- _ОТРЫВОК_:
· · · · · · ·
Сейчас, из почти полувекового отдаления, все разновидности модернизма представляются нам почти одинаковыми, мы ясно видим их чуждость, а порой и враждебность по отношению к передовым идеологическим движениям эпохи, ретроспективизм, субъективность – все болезни дореволюционной русской интеллигенции, особенно характерные для десятилетия перед революцией.
Но внутри модернизма шла своя борьба, лучшие, наиболее талантливые его представители ясно ощущали ущербность своего общественного и художественного мировоззрения, что и позволило затем Блоку и Брюсову занять столь видное место в советской поэзии.
«стр. 117»
M. Кузмин не принадлежал к этим лучшим. Но чувство ущербности модернизма он разделял с ними, как, впрочем, и со многими другим» представителями своего поколения.
Кузмин вышел на видное место в русской поэзии начала XX века вместе с группой поэтов-акмеистов [1], декларативно противопоставившей мистике символистов любовь к миру реальных вещей. Лучше всего свидетельствует об этом статья самого Кузмина «О прекрасной ясности».
«Есть художники,– писал Кузмин,– несущие людям хаос, недоумевающий ужас и расщепленность своего духа. И есть другие – дающие миру свою стройность. Нет особенной надобности говорить насколько вторые, при равенстве таланта, выше и целительнее первых» [2].
Протест Кузмина против «отсутствия контуров, ненужного тумана и акробатского синтаксиса» символистов не был протестом с реалистических позиций. Только в очищении синтаксиса, по сути дела, и реализовались декларативные призывы к «прекрасной ясности». В идейном отношении акмеизм был даже ограниченнее символизма, поскольку и не стремился к философскому осмыслению мира. Сам Кузмин остался эстетом, влюбленным в прошлое– в эпоху заката античности, в XVIII век, который он воспевал в своих стихах и рассказах.
Присущая Кузмину влюбленность в краски, звуки, запахи окружающего мира, видимо, и привлекла внимание Александрова к стихам этого поэта. На протяжении четырнадцати лет (1915-1929) Александров написал четыре тетради «Александрийских песен» [3].
[1] В нее входили, кроме М. Кузмина, Н. Гумилев, А Ахматова, С. Городецкий, В. Нарбут и другие.
[2] М. Кузмин. О прекрасной ясности. «Аполлон», 1910, № 2, стр. 5-6.
[3] «Из Александрийских песен М. Кузмина». Тетрадь первая (ор. 8): «Вечерний сумрак», «Когда я тебя в первый раз встретил», «Ты, как у гадателя отрок», «Разве не правда?». Тетрадь вторая (ор. 20): «Как песня матери», «Что ж делать», «Солнце, солнце», «Ах, покидаю я Александрию». Тетрадь третья (ор. 25): «Когда мне говорят: Александрия», «Когда утром выхожу из дома», «Весною листья меняет тополь», «Их было четверо», «Как люблю я…». Тетрадь четвертая (ор. 34): «Адониса Киприда ищет», «Не напрасно мы читали богословов», «Сладко умереть», «Сегодня праздник».
«стр. 118»
То, что романсы эти писались в течение столь длительного промежутка времени, разумеется, сказалось на их музыкальной стилистике. На примере «Александрийских песен» очень ясно прослеживается эволюция вокального письма Александрова. Заметно меняется самое отношение к форме романса: из камерной миниатюры он превращается в вокальную поэму, с широко развитой партией голоса, с полнозвучной, симфонизированной партией фортепиано. Этот путь естественно приводит к созданию оркестровой редакции двух песен («Как песня матери» и «Солнце, солнце») [1].
· · · · · · ·
- _ИСХОДНЫЕ ДАННЫЕ_:
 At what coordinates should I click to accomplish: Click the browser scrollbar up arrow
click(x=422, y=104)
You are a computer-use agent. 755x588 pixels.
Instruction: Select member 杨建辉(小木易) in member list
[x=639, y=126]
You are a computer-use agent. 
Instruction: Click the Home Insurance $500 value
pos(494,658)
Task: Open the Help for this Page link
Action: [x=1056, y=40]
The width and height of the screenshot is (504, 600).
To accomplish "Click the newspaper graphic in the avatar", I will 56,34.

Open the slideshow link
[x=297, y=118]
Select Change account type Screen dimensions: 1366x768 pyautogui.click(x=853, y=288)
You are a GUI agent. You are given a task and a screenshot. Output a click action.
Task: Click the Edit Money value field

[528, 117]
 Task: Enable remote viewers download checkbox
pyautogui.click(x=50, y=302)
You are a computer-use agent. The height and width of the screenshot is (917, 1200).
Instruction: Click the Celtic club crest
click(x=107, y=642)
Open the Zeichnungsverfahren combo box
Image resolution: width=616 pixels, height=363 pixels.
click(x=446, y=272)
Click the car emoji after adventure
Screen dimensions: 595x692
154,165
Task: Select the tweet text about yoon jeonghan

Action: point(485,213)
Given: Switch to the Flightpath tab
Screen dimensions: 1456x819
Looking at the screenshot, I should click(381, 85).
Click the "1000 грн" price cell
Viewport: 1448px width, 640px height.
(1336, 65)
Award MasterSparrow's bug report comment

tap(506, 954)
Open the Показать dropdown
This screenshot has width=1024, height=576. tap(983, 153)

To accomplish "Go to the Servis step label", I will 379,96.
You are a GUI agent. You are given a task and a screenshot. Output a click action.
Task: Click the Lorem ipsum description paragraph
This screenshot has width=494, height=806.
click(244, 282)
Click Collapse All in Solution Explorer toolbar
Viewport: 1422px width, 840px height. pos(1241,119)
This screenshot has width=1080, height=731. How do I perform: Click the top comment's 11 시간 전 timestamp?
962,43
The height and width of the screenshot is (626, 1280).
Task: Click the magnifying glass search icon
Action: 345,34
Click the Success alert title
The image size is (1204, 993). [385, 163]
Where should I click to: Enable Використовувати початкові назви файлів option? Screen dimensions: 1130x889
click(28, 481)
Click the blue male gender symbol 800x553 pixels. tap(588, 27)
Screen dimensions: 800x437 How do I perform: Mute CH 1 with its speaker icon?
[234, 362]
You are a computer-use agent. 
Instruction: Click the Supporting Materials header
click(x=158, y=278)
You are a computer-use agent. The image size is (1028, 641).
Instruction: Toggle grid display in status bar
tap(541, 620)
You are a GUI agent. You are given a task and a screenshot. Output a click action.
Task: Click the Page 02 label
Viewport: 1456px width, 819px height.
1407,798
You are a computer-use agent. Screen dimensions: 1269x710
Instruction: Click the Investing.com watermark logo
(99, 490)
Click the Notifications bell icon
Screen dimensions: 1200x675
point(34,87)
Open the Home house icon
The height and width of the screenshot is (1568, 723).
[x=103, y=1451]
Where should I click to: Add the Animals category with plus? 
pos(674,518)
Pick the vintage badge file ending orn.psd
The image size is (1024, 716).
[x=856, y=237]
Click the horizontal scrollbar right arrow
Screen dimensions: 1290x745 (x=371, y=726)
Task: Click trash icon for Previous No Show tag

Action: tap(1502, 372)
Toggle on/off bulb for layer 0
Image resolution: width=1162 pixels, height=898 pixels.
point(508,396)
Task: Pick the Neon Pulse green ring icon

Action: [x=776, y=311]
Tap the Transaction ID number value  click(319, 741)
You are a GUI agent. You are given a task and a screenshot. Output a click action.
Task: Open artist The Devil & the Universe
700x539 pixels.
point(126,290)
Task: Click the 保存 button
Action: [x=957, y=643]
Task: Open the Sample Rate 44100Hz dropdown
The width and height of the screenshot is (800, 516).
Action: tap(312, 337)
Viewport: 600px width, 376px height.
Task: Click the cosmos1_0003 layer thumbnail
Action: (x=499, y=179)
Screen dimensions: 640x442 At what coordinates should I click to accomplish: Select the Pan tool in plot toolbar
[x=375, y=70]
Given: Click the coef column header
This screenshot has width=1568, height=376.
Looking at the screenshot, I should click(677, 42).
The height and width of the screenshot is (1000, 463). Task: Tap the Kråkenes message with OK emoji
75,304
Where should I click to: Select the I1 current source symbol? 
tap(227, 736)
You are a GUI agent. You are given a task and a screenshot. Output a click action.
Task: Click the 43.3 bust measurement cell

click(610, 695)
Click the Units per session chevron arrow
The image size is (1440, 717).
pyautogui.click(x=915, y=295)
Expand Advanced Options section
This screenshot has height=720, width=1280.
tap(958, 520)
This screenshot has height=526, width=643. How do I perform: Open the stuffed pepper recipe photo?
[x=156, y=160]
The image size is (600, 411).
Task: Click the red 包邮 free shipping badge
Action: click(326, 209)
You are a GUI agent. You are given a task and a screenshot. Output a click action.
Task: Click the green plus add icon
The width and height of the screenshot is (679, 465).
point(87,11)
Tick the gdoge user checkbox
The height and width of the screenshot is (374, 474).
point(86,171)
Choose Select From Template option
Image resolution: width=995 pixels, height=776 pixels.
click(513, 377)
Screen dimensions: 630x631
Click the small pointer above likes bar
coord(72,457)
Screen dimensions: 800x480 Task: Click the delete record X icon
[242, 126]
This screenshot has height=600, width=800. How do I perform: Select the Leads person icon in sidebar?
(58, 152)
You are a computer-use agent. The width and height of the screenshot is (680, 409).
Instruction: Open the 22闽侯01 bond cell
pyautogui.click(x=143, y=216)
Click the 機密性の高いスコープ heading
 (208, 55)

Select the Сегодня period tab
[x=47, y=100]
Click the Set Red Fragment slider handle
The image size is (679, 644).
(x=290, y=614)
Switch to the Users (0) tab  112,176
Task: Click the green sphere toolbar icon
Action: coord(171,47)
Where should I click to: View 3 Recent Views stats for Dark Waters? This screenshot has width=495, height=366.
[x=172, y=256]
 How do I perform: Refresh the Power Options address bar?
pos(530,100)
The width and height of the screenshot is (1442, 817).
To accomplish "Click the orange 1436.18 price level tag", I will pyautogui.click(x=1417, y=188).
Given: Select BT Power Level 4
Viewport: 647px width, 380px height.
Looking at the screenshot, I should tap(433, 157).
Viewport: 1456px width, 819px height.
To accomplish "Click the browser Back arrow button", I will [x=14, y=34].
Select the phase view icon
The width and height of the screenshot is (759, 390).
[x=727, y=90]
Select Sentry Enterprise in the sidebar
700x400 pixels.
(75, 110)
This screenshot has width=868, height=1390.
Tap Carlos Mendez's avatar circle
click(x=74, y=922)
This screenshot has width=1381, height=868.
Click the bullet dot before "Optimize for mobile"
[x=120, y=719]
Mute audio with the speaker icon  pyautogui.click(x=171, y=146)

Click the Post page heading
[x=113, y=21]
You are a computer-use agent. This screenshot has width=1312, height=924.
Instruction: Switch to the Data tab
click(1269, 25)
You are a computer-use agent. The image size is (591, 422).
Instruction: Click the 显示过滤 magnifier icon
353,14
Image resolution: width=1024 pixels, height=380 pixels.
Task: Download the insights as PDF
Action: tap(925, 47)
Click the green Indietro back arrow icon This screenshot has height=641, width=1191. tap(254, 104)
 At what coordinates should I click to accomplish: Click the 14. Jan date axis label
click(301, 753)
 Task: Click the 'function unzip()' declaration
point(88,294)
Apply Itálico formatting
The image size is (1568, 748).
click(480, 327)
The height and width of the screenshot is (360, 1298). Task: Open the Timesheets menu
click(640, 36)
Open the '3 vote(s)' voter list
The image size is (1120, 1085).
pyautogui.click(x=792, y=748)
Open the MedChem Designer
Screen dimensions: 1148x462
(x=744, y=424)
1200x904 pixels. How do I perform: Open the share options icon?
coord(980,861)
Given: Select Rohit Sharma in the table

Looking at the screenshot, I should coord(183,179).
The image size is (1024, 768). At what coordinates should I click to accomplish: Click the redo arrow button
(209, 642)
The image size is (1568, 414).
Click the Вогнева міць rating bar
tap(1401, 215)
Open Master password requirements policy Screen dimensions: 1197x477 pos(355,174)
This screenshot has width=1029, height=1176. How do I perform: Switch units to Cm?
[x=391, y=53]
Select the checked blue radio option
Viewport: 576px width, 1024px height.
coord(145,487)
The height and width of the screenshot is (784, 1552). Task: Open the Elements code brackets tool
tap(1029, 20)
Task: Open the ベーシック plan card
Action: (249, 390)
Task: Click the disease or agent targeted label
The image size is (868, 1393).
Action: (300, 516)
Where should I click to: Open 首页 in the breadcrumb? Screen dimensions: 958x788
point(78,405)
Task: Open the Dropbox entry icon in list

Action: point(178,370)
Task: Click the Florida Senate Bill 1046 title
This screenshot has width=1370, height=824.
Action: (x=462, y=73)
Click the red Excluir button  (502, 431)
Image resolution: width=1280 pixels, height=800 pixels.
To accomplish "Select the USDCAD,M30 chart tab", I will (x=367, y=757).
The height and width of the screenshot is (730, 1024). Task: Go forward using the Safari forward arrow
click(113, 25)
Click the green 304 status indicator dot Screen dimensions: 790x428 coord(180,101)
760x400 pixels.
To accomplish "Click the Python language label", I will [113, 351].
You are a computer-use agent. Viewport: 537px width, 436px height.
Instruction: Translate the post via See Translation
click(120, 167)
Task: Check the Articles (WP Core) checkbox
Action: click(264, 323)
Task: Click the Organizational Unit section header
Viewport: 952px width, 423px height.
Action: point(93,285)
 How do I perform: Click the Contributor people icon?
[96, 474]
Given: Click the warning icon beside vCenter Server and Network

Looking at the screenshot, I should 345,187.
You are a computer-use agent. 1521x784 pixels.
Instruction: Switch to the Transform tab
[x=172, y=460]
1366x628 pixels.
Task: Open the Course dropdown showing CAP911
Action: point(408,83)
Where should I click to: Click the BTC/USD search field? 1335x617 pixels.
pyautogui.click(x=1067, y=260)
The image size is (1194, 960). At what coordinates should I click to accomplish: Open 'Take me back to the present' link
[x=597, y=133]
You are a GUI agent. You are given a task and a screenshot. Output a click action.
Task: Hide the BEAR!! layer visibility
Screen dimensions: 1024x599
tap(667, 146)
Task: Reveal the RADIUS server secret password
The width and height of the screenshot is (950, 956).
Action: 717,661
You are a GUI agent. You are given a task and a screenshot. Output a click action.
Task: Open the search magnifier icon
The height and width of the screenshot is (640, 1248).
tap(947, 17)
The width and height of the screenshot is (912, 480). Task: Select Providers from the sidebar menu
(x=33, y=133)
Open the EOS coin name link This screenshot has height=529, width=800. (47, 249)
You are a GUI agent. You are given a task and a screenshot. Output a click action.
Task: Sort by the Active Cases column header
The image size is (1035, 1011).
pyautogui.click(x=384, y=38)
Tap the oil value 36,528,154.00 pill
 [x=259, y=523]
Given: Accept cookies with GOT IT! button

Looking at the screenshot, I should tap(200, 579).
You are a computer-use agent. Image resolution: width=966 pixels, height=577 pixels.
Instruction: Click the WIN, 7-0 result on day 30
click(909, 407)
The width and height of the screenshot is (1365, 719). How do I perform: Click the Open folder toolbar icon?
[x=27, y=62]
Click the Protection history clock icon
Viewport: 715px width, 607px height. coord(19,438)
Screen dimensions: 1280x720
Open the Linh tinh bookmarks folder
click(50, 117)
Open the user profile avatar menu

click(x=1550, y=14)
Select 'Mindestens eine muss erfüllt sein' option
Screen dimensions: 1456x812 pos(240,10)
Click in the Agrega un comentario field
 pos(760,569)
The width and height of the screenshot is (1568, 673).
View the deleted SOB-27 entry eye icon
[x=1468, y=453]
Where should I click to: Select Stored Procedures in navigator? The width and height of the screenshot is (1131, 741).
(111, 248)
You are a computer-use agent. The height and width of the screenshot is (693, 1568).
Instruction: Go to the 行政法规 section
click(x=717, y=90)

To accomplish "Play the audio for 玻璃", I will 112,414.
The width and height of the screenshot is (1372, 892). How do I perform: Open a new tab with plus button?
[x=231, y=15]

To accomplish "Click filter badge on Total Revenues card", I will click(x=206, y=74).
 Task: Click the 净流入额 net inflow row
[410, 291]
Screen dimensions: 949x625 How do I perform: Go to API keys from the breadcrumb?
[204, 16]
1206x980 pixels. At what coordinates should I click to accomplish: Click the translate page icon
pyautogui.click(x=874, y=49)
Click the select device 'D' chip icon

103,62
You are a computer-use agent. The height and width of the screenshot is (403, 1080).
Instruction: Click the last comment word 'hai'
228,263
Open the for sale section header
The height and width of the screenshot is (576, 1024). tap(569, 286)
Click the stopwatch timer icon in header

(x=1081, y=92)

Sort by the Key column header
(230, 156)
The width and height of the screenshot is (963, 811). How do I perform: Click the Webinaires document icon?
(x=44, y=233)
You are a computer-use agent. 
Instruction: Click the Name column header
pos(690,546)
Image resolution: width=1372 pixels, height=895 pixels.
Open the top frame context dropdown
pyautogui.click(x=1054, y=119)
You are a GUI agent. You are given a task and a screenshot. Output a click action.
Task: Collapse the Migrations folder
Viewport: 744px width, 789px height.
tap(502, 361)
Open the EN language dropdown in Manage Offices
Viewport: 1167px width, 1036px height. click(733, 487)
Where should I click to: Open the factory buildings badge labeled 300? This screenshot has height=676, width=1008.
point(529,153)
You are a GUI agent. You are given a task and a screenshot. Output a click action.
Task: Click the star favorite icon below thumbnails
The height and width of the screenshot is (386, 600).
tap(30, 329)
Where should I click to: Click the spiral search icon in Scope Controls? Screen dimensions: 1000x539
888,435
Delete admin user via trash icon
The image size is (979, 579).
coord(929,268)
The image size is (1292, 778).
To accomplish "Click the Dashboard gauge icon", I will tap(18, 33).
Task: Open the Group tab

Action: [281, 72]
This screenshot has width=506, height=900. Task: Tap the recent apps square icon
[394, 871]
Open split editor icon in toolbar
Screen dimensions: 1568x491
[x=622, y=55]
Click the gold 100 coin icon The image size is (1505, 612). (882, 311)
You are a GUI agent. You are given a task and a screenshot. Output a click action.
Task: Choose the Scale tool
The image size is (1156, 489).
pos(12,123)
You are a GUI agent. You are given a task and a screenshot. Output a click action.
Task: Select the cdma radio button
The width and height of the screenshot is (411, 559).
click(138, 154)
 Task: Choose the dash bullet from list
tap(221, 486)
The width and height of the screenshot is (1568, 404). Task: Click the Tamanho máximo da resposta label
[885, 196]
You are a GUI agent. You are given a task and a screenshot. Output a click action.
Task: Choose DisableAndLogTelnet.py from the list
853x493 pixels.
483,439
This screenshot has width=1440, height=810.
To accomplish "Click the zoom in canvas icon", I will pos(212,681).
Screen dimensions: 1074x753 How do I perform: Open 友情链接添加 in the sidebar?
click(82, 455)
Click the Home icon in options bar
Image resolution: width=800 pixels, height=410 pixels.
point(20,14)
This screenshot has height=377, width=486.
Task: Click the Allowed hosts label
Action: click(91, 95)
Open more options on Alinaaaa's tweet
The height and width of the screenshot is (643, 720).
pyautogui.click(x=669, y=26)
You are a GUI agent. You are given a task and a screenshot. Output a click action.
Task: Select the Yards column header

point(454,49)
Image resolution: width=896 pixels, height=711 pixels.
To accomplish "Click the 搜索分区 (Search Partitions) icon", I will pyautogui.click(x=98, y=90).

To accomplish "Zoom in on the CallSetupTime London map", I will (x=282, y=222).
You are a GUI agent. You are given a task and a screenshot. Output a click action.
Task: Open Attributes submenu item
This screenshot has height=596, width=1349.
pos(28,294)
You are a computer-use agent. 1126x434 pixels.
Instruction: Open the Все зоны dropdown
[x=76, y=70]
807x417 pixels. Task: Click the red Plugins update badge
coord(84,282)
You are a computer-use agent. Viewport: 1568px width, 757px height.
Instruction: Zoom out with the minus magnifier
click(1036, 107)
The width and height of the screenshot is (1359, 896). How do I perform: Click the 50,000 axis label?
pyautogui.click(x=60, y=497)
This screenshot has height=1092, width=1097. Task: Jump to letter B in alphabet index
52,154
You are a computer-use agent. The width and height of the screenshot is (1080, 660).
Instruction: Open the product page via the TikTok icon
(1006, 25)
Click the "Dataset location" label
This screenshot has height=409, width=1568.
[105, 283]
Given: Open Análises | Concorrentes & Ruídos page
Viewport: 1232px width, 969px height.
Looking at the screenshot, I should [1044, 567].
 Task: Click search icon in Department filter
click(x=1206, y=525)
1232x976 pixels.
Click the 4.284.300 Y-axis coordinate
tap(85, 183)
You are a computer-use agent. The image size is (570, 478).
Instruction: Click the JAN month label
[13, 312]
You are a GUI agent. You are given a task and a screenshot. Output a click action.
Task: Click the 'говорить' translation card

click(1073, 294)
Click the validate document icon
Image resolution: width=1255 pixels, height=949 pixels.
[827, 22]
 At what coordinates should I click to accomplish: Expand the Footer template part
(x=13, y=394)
· · · · · · ·
- _УСЛОВИЕ ЗАДАЧИ_:
Какие песни составляют третью тетрадь (ор. 25) «Александрийских песен», по сведениям из отрывка о Кузмине? Перечислите все.

- _ОТВЕТ К УПРАЖНЕНИЮ_:
«Когда мне говорят: Александрия», «Когда утром выхожу из дома», «Весною листья меняет тополь», «Их было четверо», «Как люблю я…».